_TASK GOAL_
So that nothing is lost, transcribe each line of the records exactly.

[Stored items]
▬▬▬▬▬▬▬▬▬▬

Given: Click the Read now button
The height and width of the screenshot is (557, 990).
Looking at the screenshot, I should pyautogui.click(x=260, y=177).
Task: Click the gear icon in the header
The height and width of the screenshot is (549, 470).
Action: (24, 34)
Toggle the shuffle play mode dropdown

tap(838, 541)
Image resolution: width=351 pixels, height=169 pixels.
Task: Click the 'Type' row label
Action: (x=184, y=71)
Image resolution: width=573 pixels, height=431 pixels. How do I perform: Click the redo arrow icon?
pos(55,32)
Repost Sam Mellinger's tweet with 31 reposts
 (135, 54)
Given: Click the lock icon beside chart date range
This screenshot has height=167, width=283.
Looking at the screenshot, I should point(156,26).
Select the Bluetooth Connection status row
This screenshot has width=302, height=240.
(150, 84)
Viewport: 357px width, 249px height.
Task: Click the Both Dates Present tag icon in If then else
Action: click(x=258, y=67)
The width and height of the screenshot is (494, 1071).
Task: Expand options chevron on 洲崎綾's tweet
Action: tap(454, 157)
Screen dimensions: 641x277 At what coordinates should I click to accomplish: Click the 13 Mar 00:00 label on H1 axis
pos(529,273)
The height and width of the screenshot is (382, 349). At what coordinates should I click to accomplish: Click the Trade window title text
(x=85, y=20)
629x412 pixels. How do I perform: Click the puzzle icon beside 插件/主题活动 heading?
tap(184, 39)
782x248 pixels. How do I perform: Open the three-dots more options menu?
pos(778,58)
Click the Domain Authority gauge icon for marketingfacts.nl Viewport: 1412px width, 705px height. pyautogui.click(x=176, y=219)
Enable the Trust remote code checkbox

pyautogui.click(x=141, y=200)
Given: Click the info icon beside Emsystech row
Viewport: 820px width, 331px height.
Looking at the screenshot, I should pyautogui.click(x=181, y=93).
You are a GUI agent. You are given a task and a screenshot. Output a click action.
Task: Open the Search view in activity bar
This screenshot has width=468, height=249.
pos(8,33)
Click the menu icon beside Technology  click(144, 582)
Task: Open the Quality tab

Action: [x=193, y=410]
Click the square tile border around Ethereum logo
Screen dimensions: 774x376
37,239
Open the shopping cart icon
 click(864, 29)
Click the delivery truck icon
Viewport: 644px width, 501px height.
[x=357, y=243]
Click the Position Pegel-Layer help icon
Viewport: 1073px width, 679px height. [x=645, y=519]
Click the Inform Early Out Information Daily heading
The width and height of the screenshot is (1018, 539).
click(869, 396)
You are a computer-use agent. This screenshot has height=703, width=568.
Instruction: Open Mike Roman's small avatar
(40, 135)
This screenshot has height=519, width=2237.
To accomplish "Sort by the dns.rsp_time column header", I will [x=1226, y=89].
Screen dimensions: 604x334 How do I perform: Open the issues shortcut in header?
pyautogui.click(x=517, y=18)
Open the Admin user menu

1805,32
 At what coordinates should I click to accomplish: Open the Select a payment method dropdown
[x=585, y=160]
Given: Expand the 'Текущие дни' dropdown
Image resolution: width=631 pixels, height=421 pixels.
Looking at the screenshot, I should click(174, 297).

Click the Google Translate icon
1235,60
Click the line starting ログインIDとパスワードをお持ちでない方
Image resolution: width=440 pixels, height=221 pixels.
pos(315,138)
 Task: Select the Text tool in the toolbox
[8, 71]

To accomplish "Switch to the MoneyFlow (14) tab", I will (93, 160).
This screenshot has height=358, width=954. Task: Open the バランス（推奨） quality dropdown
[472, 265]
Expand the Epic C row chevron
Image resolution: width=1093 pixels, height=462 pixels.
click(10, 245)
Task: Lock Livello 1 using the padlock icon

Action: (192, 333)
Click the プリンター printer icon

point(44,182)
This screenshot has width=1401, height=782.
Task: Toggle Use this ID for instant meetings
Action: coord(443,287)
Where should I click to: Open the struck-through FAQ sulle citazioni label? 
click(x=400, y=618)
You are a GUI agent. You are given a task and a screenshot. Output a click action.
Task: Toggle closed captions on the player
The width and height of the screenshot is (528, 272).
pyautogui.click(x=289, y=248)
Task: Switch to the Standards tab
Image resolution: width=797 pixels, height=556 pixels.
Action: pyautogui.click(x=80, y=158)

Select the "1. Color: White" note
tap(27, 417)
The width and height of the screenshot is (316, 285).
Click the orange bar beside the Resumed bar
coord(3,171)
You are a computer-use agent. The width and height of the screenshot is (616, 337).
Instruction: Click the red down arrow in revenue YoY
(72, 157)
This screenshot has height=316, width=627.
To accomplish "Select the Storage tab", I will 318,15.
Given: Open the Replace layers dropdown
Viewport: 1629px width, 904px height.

▬▬▬▬▬▬▬▬▬▬

_TASK RESPONSE_
Given: Click the Read now button
The height and width of the screenshot is (557, 990).
Looking at the screenshot, I should pyautogui.click(x=260, y=177).
Task: Click the gear icon in the header
The height and width of the screenshot is (549, 470).
Action: (24, 34)
Toggle the shuffle play mode dropdown

tap(838, 541)
Image resolution: width=351 pixels, height=169 pixels.
Task: Click the 'Type' row label
Action: (x=184, y=71)
Image resolution: width=573 pixels, height=431 pixels. How do I perform: Click the redo arrow icon?
pos(55,32)
Repost Sam Mellinger's tweet with 31 reposts
 (135, 54)
Given: Click the lock icon beside chart date range
This screenshot has height=167, width=283.
Looking at the screenshot, I should point(156,26).
Select the Bluetooth Connection status row
This screenshot has width=302, height=240.
(150, 84)
Viewport: 357px width, 249px height.
Task: Click the Both Dates Present tag icon in If then else
Action: click(x=258, y=67)
The width and height of the screenshot is (494, 1071).
Task: Expand options chevron on 洲崎綾's tweet
Action: tap(454, 157)
Screen dimensions: 641x277 At what coordinates should I click to accomplish: Click the 13 Mar 00:00 label on H1 axis
pos(529,273)
The height and width of the screenshot is (382, 349). At what coordinates should I click to accomplish: Click the Trade window title text
(x=85, y=20)
629x412 pixels. How do I perform: Click the puzzle icon beside 插件/主题活动 heading?
tap(184, 39)
782x248 pixels. How do I perform: Open the three-dots more options menu?
pos(778,58)
Click the Domain Authority gauge icon for marketingfacts.nl Viewport: 1412px width, 705px height. pyautogui.click(x=176, y=219)
Enable the Trust remote code checkbox

pyautogui.click(x=141, y=200)
Given: Click the info icon beside Emsystech row
Viewport: 820px width, 331px height.
Looking at the screenshot, I should pyautogui.click(x=181, y=93).
You are a GUI agent. You are given a task and a screenshot. Output a click action.
Task: Open the Search view in activity bar
This screenshot has width=468, height=249.
pos(8,33)
Click the menu icon beside Technology  click(144, 582)
Task: Open the Quality tab

Action: [x=193, y=410]
Click the square tile border around Ethereum logo
Screen dimensions: 774x376
37,239
Open the shopping cart icon
 click(864, 29)
Click the delivery truck icon
Viewport: 644px width, 501px height.
[x=357, y=243]
Click the Position Pegel-Layer help icon
Viewport: 1073px width, 679px height. [x=645, y=519]
Click the Inform Early Out Information Daily heading
The width and height of the screenshot is (1018, 539).
click(869, 396)
You are a computer-use agent. This screenshot has height=703, width=568.
Instruction: Open Mike Roman's small avatar
(40, 135)
This screenshot has height=519, width=2237.
To accomplish "Sort by the dns.rsp_time column header", I will [x=1226, y=89].
Screen dimensions: 604x334 How do I perform: Open the issues shortcut in header?
pyautogui.click(x=517, y=18)
Open the Admin user menu

1805,32
 At what coordinates should I click to accomplish: Open the Select a payment method dropdown
[x=585, y=160]
Given: Expand the 'Текущие дни' dropdown
Image resolution: width=631 pixels, height=421 pixels.
Looking at the screenshot, I should click(174, 297).

Click the Google Translate icon
1235,60
Click the line starting ログインIDとパスワードをお持ちでない方
Image resolution: width=440 pixels, height=221 pixels.
pos(315,138)
 Task: Select the Text tool in the toolbox
[8, 71]

To accomplish "Switch to the MoneyFlow (14) tab", I will (93, 160).
This screenshot has height=358, width=954. Task: Open the バランス（推奨） quality dropdown
[472, 265]
Expand the Epic C row chevron
Image resolution: width=1093 pixels, height=462 pixels.
click(10, 245)
Task: Lock Livello 1 using the padlock icon

Action: (192, 333)
Click the プリンター printer icon

point(44,182)
This screenshot has width=1401, height=782.
Task: Toggle Use this ID for instant meetings
Action: coord(443,287)
Where should I click to: Open the struck-through FAQ sulle citazioni label? 
click(x=400, y=618)
You are a GUI agent. You are given a task and a screenshot. Output a click action.
Task: Toggle closed captions on the player
The width and height of the screenshot is (528, 272).
pyautogui.click(x=289, y=248)
Task: Switch to the Standards tab
Image resolution: width=797 pixels, height=556 pixels.
Action: pyautogui.click(x=80, y=158)

Select the "1. Color: White" note
tap(27, 417)
The width and height of the screenshot is (316, 285).
Click the orange bar beside the Resumed bar
coord(3,171)
You are a computer-use agent. The width and height of the screenshot is (616, 337).
Instruction: Click the red down arrow in revenue YoY
(72, 157)
This screenshot has height=316, width=627.
To accomplish "Select the Storage tab", I will 318,15.
Given: Open the Replace layers dropdown
Viewport: 1629px width, 904px height.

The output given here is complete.